Unraveling the mechanism of different endocytosis pathways helps to understand the activities of cells, to reduce the damage caused by viruses, and to increase the efficiency of drug delivery vehicles. However，it is difficult to reveal the endocytosis mechanism at molecular level when cells are used as the substrate. The conclusions derived from liposomes are not applicable to cells. Considering that the receptor-ligand interaction is the preliminary yet key step for most of the endocytosis pathways, we propose to investigate the mechanism of endocytosis by employing modified transmembrane peptide as the receptor and separately designed peptide as a ligand.

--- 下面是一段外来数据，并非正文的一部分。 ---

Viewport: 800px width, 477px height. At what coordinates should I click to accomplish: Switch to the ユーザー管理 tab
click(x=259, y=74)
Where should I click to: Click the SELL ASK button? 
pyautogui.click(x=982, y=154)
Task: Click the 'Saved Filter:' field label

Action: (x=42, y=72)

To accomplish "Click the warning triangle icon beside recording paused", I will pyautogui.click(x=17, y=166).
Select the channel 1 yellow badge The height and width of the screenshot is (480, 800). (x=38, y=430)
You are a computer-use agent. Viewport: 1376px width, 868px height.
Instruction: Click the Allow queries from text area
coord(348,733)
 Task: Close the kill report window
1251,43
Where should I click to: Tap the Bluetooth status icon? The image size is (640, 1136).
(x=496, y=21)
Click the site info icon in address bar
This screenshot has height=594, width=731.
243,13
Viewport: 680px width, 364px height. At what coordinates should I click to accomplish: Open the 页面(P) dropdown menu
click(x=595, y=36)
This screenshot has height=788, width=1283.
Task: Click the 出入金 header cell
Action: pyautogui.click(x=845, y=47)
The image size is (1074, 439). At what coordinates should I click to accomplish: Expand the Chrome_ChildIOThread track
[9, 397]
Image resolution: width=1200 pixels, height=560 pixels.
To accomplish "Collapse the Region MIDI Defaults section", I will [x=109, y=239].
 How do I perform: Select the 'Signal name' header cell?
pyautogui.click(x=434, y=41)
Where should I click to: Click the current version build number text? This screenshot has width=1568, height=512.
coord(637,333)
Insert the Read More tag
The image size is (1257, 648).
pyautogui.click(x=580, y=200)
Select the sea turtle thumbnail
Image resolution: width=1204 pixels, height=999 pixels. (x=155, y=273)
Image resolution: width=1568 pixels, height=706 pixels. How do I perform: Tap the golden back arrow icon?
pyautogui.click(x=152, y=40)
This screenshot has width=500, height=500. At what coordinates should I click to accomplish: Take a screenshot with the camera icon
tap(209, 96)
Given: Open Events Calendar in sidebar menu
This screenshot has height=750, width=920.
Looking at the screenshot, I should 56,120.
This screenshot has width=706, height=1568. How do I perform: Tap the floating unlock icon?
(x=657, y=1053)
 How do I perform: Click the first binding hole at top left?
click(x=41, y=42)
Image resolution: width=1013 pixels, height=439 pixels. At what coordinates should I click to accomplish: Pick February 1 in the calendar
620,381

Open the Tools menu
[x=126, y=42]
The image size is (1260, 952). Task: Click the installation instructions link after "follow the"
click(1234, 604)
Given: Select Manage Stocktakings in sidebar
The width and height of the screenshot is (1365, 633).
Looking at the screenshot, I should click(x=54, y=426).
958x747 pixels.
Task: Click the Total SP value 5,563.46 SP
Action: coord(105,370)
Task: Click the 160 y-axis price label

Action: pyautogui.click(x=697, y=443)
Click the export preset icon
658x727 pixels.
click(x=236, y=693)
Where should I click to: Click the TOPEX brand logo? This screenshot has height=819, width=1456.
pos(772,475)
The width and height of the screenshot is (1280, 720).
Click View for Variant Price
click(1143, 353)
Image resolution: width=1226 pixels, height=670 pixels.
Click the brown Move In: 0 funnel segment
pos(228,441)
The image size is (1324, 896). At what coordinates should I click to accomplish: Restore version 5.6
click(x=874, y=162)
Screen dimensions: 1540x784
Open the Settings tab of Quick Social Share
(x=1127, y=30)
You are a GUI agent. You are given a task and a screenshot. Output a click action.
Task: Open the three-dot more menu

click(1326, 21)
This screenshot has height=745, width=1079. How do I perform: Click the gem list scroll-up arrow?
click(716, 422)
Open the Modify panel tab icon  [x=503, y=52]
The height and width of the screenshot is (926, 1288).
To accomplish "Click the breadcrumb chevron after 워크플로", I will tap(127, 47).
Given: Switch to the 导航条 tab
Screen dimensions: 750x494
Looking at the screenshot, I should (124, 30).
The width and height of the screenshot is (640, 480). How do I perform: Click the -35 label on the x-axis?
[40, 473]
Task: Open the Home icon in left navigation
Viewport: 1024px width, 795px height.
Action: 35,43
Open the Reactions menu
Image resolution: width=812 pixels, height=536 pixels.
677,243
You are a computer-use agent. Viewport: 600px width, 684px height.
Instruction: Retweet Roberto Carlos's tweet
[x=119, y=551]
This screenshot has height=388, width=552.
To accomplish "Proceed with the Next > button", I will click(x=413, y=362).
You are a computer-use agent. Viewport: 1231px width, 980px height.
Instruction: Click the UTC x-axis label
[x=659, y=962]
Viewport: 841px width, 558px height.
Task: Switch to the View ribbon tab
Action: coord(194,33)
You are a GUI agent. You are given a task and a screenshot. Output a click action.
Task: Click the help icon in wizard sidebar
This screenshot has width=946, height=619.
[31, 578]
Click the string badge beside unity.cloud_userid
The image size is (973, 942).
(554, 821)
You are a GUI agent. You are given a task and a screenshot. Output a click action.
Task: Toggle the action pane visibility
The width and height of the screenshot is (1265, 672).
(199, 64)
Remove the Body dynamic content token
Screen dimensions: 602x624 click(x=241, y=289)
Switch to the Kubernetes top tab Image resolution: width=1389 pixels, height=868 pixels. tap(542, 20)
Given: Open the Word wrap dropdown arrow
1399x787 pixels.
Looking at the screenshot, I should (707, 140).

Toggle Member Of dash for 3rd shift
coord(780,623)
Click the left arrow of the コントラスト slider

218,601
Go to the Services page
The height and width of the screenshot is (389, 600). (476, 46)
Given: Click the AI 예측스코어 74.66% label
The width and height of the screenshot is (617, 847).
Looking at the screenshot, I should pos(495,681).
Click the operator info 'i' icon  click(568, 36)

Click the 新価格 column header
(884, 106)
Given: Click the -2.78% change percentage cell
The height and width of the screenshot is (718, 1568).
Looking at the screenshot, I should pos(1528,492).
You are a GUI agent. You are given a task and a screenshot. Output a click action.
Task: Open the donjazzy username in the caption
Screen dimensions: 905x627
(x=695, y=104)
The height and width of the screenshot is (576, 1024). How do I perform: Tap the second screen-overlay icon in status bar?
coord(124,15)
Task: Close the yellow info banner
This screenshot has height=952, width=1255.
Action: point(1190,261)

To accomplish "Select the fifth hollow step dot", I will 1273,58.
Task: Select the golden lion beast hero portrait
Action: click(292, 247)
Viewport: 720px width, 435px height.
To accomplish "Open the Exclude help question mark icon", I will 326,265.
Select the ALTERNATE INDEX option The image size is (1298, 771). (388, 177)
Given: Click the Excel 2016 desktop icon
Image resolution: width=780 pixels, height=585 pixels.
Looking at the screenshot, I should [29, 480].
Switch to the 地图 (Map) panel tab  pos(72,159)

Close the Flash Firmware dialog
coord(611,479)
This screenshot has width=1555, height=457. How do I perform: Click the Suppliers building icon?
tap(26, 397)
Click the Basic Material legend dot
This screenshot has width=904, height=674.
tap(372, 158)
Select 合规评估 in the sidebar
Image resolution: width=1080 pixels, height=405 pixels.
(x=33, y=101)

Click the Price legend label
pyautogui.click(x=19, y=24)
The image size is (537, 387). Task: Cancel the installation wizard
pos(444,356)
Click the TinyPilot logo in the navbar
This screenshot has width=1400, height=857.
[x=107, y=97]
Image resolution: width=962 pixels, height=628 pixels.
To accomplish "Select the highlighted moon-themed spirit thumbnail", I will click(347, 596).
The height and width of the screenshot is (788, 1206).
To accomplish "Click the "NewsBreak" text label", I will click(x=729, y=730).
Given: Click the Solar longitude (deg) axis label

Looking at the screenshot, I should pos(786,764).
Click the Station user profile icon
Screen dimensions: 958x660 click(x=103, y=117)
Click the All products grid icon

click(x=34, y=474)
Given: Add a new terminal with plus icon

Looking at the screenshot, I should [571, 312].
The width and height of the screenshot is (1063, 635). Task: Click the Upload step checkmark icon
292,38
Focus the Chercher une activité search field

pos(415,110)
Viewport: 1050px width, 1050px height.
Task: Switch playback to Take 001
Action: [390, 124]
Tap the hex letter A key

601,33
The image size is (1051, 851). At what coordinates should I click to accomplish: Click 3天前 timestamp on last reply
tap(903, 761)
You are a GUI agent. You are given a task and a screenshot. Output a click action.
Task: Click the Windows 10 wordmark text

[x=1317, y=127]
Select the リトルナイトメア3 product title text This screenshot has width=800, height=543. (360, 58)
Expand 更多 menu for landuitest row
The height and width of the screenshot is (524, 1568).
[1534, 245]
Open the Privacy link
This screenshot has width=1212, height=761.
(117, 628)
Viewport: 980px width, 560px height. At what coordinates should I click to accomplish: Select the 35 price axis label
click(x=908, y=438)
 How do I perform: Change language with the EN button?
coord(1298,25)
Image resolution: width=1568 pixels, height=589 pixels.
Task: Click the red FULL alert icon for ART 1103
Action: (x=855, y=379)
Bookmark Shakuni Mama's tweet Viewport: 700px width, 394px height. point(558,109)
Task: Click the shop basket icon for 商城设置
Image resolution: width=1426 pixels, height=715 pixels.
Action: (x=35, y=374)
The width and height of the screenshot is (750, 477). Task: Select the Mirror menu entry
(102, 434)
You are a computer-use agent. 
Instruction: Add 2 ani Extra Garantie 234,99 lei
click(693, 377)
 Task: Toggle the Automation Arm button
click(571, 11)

The thickness and bending rigidity of the liposome membrane can be changed by varying the length of the hydrophobic segment in the receptor peptide. The ligand peptide not only interacts with the receptor peptide via specific or non-specific interactions, but also adjusts the deformation activity of the liposome membrane by introducing extra hydrophobic amino acid residues. It is expected that one liposome can undergo different endocytosis pathways by varying the interactions between the receptor peptide and the ligand peptide. Doing so, we can reveal the mechanism of different endocytosis pathways at molecular level.

揭示细胞的内吞机理对于理解细胞的生命活动，抵御病毒对人体的伤害，提高药物载体的效率都有重要的科学意义。但细胞层面的研究很难从分子水平揭示不同内吞方式发生的机理；而在脂质体层面得到的内吞机制又很难与细胞行为挂钩。考虑到细胞内吞发生的首要条件是内吞物与膜蛋白之间的受体-配体相互作用，本项目提出利用改进的跨膜肽来充当细胞受体，通过与自主设计的配体多肽之间的相互作用来实现对脂质体内吞方式的调控。调节受体多肽疏水段长度和脂质体膜双尾链的匹配度，能够改变受体多肽与脂质体膜的作用方式，从而引起膜厚度和弯曲模量的变化。配体多肽能够以特异性和非特异性的方式与受体多肽发生作用，在配体多肽中引入额外的疏水序列能进一步调控脂质体膜的变形行为。通过调节多肽-多肽的相互作用，以期能够在同样的脂质体中观察到不同的内吞行为，从而能够从分子水平剖析不同内吞方式发生的机理。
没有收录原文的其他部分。